WHAT TO PRODUCE | Return verbatim the stretch of the data from the line containing "Open the Most Wanted sort dropdown" through the end of the data, with both of those ends included. Omit the pictures from your answer.

Element and text location data |
- - -
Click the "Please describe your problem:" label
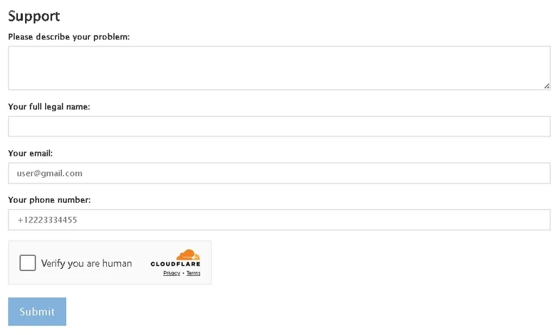pyautogui.click(x=69, y=37)
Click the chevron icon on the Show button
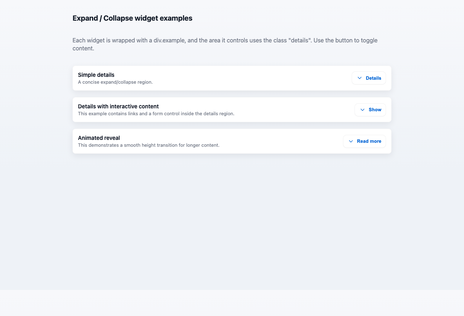The height and width of the screenshot is (316, 464). 362,110
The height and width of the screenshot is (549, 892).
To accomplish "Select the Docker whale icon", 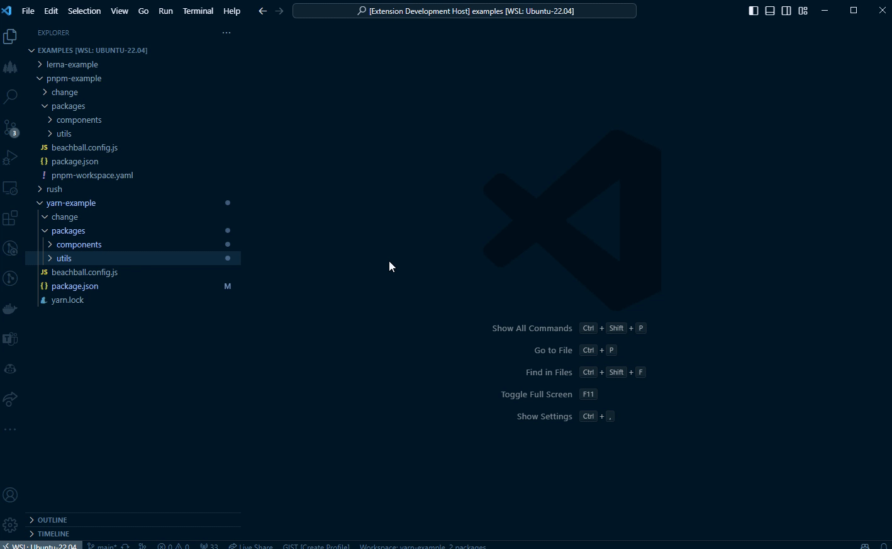I will (10, 308).
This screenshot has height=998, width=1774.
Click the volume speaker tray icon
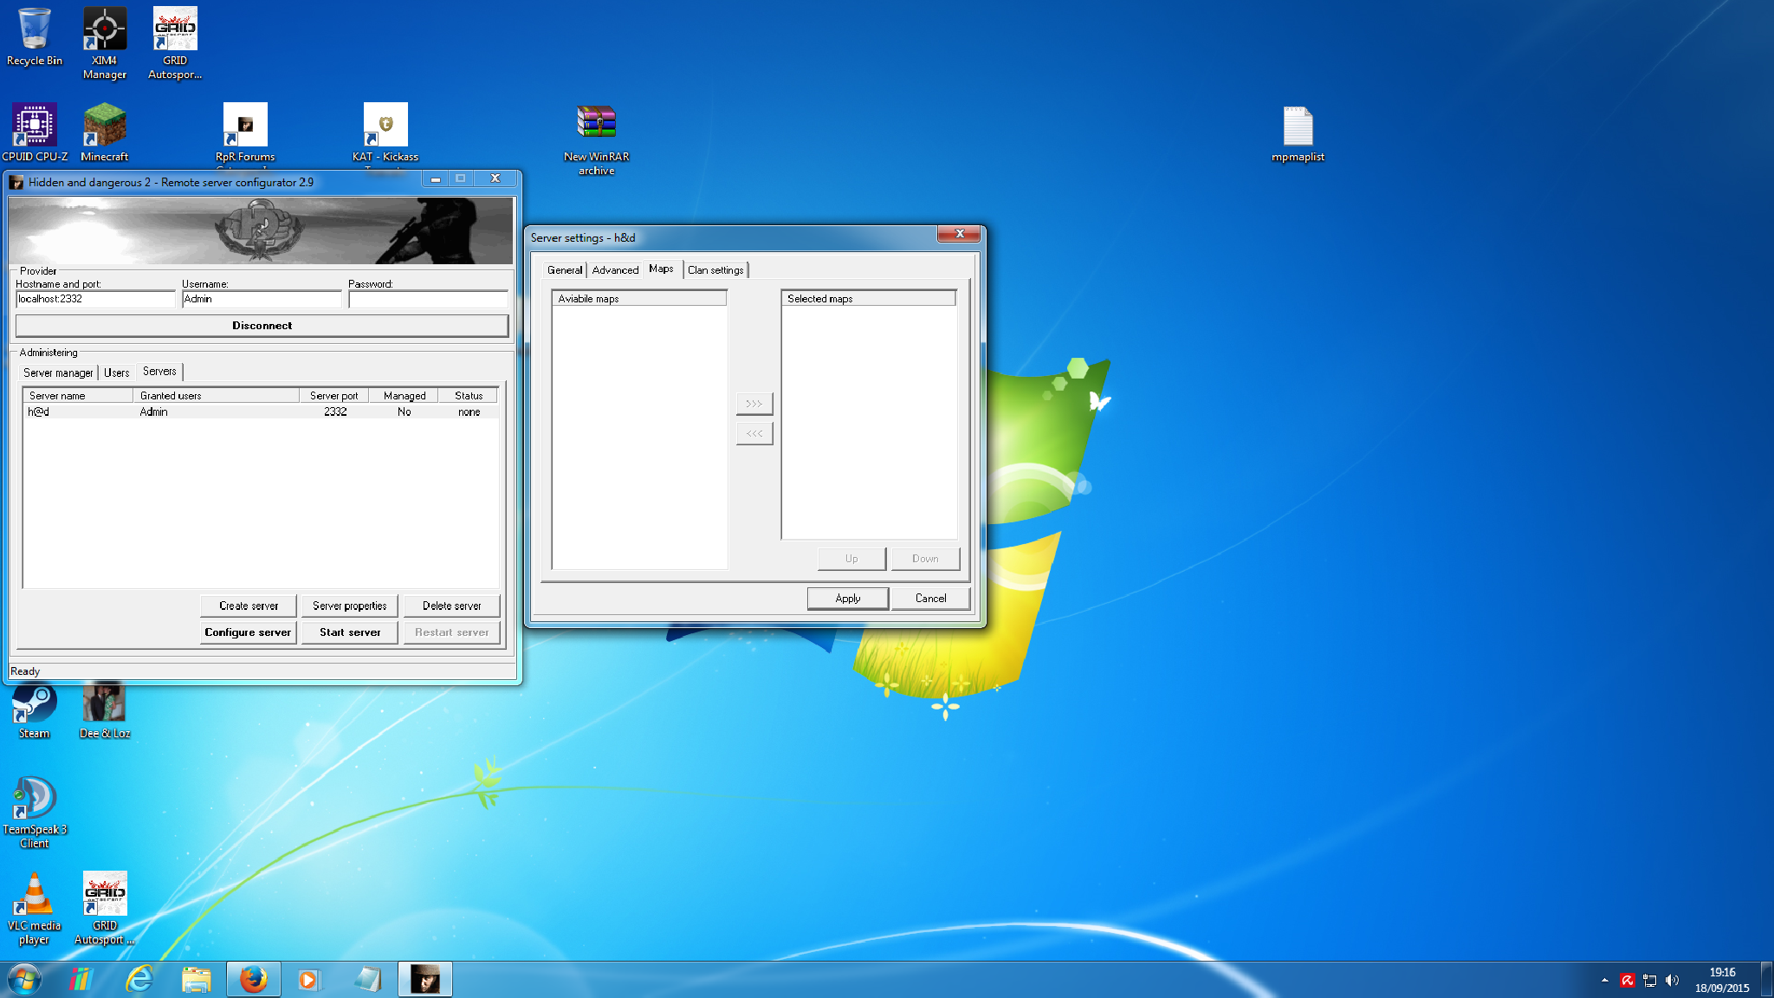(x=1672, y=980)
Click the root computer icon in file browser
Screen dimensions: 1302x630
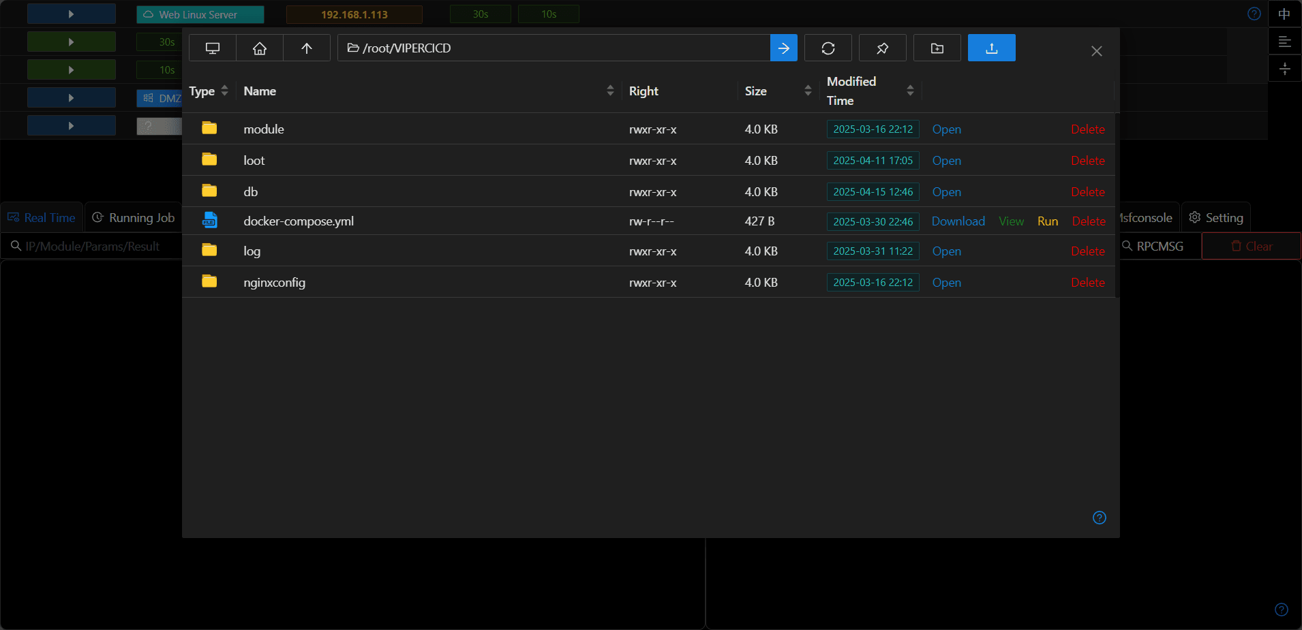point(213,48)
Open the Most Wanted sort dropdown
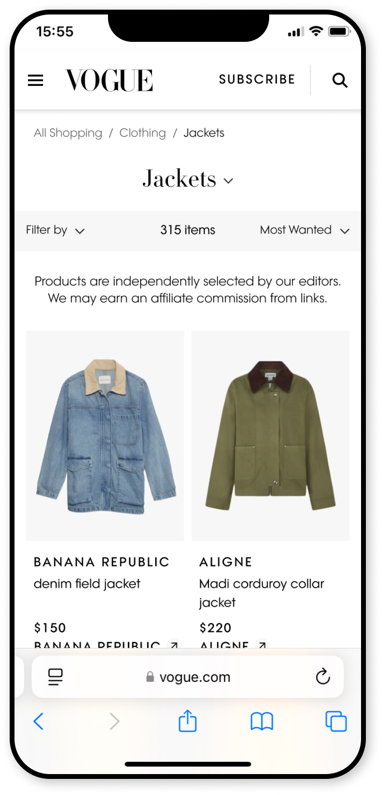 [305, 230]
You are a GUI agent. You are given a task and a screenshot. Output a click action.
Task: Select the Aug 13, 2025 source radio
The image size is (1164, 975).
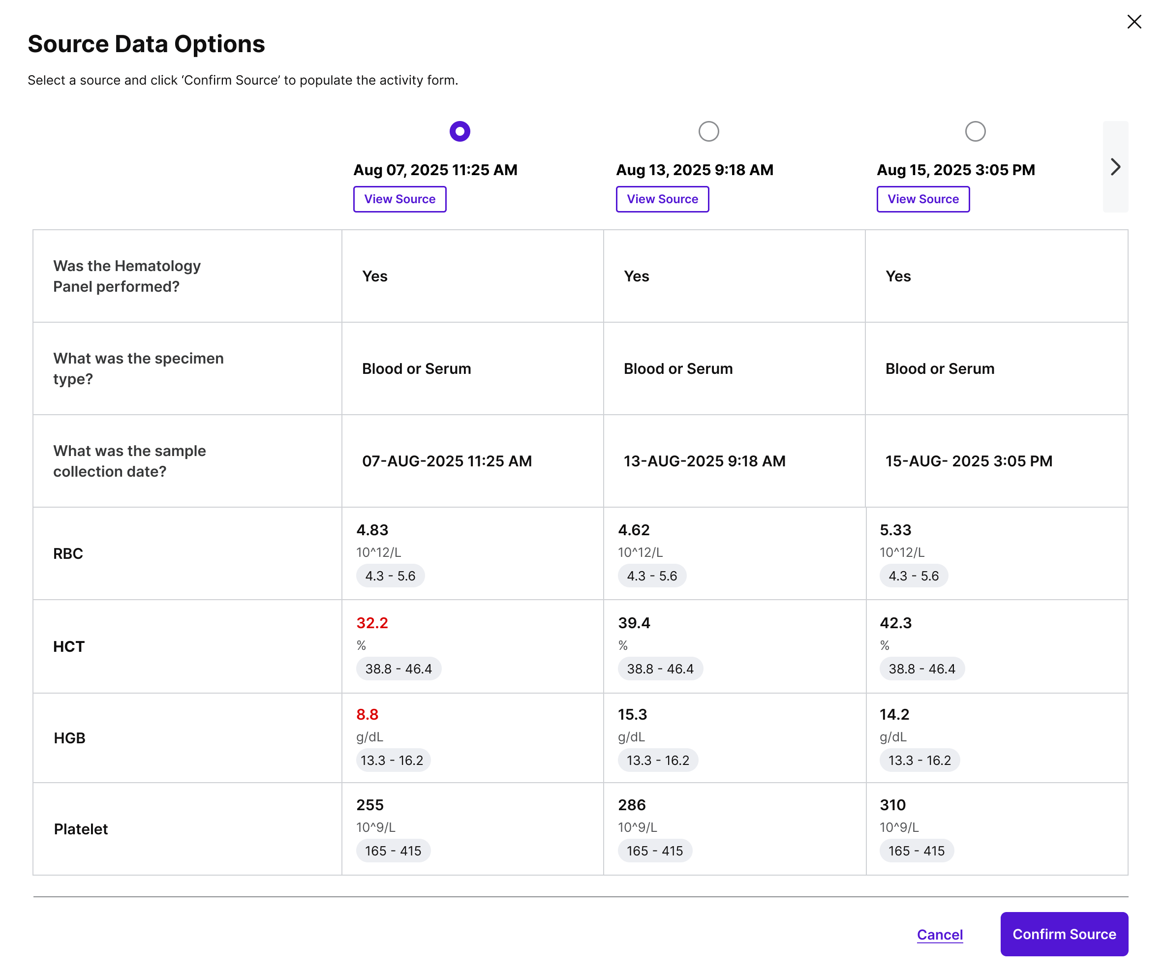pyautogui.click(x=708, y=131)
- - -
ANSWER TO THE EXERCISE |
Open the Most Wanted sort dropdown
 [305, 230]
You are a GUI agent. You are given a task and a screenshot. Output a click action.
Task: Select the Aug 13, 2025 source radio
The image size is (1164, 975).
pyautogui.click(x=708, y=131)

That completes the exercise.